Submitted to: IEEE IGARSS Annual Proceedings
Publication Type: Proceedings
Publication Acceptance Date: 8/25/2011
Publication Date: 9/15/2011
Citation: Yang, C., Goolsby, J., Everitt, J.H., Du, Q. 2011. Applying spectral unmixing and support vector machine to airborne hyperspectral imagery for detecting giant reed. IEEE IGARSS Annual Proceedings. 2011 CDROM.

Interpretive Summary: Giant reed is an invasive weed that presents a severe threat to agroecosystems and riparian areas throughout the southern United States and northern Mexico with the densest stands growing along the Rio Grande in Texas and the coastal rivers of southern California. Accurate information on the spatial distribution and infested areas of giant reed is essential for effective management of this invasive weed. This study evaluated three image classification techniques to identify giant reed from airborne hyperspectral imagery taken from a site along the US-Mexican portion of the Rio Grande in 2009 and 2010. Accuracy assessment showed that these techniques applied to airborne hyperspectral imagery can be used to effectively distinguish giant reed from associated plant species and to monitor the progression of this invasive weed.
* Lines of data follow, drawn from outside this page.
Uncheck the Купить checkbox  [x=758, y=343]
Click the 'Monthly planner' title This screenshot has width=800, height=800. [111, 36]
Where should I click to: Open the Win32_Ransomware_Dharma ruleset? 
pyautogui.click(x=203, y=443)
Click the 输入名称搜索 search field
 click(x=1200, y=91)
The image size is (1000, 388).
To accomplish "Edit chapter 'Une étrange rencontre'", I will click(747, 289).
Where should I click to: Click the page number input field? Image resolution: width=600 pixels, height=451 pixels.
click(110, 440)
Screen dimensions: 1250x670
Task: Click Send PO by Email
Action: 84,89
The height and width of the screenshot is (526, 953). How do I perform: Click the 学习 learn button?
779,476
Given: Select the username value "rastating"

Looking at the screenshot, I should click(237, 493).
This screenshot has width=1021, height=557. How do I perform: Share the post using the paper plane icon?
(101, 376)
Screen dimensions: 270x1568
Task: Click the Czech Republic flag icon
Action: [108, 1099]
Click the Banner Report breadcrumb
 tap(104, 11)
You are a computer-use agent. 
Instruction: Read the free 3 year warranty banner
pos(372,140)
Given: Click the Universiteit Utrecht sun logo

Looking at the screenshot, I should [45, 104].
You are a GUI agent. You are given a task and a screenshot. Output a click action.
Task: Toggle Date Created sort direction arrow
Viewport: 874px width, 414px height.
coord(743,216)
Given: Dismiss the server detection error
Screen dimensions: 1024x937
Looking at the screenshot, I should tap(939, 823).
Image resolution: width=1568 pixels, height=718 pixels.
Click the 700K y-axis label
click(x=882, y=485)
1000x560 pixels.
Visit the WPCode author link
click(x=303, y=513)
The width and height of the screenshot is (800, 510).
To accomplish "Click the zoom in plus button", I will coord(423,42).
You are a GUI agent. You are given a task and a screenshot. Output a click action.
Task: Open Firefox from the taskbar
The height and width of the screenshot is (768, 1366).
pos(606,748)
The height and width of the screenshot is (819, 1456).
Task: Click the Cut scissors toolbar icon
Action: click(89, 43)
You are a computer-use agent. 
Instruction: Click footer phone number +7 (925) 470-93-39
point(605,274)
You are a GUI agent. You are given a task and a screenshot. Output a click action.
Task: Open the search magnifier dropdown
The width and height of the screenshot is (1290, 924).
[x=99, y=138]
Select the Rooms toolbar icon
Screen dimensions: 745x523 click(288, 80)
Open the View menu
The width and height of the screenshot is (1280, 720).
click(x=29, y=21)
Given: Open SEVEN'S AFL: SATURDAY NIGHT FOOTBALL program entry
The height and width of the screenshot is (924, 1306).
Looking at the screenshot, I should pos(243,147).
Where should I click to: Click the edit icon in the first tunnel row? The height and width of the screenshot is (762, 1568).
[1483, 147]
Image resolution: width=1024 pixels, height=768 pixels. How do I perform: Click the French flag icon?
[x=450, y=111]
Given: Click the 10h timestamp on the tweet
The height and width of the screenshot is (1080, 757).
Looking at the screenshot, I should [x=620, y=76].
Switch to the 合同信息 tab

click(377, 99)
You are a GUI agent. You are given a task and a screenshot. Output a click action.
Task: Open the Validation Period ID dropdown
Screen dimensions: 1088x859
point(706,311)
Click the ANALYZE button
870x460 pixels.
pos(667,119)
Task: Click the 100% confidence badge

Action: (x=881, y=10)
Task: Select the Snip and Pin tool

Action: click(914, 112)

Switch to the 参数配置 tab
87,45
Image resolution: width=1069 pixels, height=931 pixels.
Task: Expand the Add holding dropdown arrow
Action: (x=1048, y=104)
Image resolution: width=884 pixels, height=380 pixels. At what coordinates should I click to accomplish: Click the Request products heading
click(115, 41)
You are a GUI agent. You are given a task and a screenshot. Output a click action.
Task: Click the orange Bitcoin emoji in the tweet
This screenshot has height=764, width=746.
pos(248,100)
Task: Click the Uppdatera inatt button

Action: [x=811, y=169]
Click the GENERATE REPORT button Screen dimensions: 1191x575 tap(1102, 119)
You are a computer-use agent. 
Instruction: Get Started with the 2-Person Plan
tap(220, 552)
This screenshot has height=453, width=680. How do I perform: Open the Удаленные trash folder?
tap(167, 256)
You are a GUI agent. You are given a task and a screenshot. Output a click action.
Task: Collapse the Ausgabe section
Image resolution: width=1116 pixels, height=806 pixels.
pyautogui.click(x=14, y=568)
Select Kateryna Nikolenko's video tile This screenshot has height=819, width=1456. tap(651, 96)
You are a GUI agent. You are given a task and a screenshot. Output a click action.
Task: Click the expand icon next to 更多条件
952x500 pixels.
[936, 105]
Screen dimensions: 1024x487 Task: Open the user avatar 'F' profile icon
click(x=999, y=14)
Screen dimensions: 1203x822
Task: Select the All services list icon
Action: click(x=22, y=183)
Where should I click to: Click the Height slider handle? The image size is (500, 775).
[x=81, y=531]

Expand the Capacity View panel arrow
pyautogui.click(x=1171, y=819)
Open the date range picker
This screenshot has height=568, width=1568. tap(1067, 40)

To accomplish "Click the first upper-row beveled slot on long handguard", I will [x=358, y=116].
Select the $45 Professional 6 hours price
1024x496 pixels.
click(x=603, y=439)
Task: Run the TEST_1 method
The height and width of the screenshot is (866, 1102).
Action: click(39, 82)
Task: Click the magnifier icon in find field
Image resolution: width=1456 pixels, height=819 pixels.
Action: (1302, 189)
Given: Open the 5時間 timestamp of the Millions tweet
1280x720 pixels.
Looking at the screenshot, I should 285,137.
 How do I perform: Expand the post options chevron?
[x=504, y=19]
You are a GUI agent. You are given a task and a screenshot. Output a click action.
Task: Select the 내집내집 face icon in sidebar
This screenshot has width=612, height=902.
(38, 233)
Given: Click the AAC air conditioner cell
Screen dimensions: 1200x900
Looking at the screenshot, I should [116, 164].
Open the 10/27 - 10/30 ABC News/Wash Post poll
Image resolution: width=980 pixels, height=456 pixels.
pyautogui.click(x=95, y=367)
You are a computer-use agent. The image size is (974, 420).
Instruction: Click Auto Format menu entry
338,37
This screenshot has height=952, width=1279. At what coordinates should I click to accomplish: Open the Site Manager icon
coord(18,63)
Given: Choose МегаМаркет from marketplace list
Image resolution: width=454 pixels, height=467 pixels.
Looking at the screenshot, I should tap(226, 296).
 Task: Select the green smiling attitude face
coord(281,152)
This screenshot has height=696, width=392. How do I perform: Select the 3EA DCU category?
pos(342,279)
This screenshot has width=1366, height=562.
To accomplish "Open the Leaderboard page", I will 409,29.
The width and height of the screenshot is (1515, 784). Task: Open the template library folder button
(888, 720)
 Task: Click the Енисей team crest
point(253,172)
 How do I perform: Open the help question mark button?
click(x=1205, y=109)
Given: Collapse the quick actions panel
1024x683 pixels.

Technical Abstract: This study evaluated linear spectral unmixing (LSU), mixture tuned matched filtering (MTMF) and support vector machine (SVM) techniques for detecting and mapping giant reed (Arundo donax L.), an invasive weed that presents a severe threat to agroecosystems and riparian areas throughout the southern United States and northern Mexico. Airborne hyperspectral imagery with 102 usable bands covering a spectral range of 475-845 nm was collected from a giant reed-infested site along the US-Mexican portion of the Rio Grande in 2009 and 2010. The imagery was transformed with minimum noise fraction (MFN) to reduce the spectral dimensionality and noise. The three classification techniques (LSU, MTMF and SVM) were applied to the transformed MNF imagery based 11 endmember spectra extracted from the images for each of the two years. Accuracy assessment and kappa analysis were performed to compare the differences in classification accuracies among the three classification methods. Results showed that SVM and MTMF performed better than LSU, with SVM being the best classifier in both years. The results from this study indicate that hyperspectral imagery in conjunction with image classification techniques is useful for distinguishing giant reed from associated plant species and for monitoring the progression of this invasive weed.